I was playing around with fitting (simple) neural nets in Stan. I started with the code provided here. However, I wanted a bit more flexibility in modelling the hidden layers. For that I modified the above code and took some inspiration from Neal (1996).

My first approach is the function above calc_u, but I thought it could not be the most efficient thing. (My problem is basically how to add the bias term efficiently.) Therefore, I tried the alternative calc_u_alt, which seemed a bit more elegant. However, when running and comparing the two, the first one is faster. I’m not a programmer, so for me it’s not so obvious why that is.
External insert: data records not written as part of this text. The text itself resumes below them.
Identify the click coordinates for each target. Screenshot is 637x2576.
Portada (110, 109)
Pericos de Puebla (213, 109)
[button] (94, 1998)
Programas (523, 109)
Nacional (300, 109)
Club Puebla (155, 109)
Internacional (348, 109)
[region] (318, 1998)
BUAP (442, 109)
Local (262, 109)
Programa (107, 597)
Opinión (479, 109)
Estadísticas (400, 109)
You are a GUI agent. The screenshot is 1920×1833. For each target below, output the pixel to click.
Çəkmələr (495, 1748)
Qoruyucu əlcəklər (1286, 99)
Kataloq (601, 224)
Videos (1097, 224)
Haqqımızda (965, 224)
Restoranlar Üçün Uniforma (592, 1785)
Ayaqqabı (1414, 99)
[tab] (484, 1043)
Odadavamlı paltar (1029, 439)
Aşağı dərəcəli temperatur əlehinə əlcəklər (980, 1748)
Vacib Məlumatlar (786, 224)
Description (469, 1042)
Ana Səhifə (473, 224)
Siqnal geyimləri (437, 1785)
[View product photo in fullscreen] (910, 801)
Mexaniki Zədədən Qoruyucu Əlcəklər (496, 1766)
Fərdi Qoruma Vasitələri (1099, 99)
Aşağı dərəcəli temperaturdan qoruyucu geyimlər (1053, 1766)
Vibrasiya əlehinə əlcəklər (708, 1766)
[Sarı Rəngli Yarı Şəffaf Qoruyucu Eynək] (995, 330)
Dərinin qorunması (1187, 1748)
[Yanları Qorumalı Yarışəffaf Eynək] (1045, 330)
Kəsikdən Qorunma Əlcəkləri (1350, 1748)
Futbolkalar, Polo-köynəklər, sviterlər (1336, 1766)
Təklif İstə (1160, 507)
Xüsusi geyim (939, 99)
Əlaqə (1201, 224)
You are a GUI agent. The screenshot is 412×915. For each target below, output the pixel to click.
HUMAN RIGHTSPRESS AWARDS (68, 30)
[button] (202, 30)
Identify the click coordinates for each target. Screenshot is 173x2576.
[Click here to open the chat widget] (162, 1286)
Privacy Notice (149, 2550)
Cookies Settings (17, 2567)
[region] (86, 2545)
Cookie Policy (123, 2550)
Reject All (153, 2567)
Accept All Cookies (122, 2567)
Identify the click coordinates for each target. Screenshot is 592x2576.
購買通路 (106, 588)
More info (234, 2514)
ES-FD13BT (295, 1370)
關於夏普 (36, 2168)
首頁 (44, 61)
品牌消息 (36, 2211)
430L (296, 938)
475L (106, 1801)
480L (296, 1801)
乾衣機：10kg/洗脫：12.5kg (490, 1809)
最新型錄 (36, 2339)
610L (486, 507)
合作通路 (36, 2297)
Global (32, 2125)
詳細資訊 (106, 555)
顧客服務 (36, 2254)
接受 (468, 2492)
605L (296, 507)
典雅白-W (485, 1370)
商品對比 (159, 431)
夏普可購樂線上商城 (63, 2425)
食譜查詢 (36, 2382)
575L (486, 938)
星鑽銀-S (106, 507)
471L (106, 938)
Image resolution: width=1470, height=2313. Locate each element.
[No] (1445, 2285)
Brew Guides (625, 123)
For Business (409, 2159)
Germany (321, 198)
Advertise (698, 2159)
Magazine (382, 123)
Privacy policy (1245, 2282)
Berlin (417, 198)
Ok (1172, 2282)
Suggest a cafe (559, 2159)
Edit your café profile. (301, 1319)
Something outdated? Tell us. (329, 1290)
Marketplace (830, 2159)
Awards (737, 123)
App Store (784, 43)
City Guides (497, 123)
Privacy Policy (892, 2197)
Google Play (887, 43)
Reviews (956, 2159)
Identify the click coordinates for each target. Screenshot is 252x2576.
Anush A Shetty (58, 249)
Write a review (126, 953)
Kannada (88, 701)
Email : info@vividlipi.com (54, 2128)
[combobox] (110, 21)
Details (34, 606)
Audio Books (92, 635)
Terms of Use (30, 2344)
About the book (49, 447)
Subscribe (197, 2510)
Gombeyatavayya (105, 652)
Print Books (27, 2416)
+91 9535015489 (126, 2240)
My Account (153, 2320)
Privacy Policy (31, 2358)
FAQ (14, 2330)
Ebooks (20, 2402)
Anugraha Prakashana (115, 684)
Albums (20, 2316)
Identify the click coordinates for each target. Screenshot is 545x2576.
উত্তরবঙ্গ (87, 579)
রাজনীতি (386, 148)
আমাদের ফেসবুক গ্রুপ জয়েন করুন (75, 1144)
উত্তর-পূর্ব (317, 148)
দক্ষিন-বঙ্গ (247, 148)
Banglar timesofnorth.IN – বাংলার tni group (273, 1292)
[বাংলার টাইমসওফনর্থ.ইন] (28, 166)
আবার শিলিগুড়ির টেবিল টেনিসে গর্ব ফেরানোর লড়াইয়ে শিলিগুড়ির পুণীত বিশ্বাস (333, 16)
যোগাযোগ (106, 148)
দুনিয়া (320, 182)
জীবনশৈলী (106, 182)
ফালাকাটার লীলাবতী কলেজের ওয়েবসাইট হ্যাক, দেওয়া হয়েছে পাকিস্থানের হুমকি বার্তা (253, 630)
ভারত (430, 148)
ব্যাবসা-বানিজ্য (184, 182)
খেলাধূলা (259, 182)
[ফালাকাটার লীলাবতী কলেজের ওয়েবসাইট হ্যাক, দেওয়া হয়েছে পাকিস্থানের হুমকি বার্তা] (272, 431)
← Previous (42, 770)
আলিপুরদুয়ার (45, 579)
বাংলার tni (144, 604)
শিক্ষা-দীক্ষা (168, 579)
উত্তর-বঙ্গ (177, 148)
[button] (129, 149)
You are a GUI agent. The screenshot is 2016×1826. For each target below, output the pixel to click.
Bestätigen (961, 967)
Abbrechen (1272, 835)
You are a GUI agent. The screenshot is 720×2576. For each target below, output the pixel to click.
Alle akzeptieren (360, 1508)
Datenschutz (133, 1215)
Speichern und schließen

Is it because it basically just does the matrix multiplication once per layer?

Is there actually a way to improve the calculations?

functions {
  // Calculate values for layers
  matrix calc_u(matrix X, matrix weights, vector bias) {
    
    matrix[rows(X), rows(weights)] first;
    matrix[rows(X), rows(weights)] res;
    
    first = X*weights;
    
    for (j in 1:rows(weights))
      res[,j] = bias[j] + first[,j];
    
    return res;
  }
  
  // Calculate values for layers (alternative)
  matrix calc_u_alt(matrix X, matrix weights, vector bias) {
    
    matrix[rows(X), cols(weights)] res;
    
    for(j in 1:cols(weights))
      res[,j] = X*weights[,j] + bias[j];
    
    return res;
  }
}

Thanks in advance for any help!

Cheers,
Max

PS: Since it’s my first time posting, I can’t include the R file to run the model here, sorry!

simple_nn.stan (2.7 KB)


Bayesian Neural Networks using R. Neal's code
#2

The Matrix ops are faster than vector ops for memory caching reasons. The additional thing with Stan is it has to do autodiff. For that, bigger operations are usually more efficient as well (cause there are various under the hood optimizations for them in place).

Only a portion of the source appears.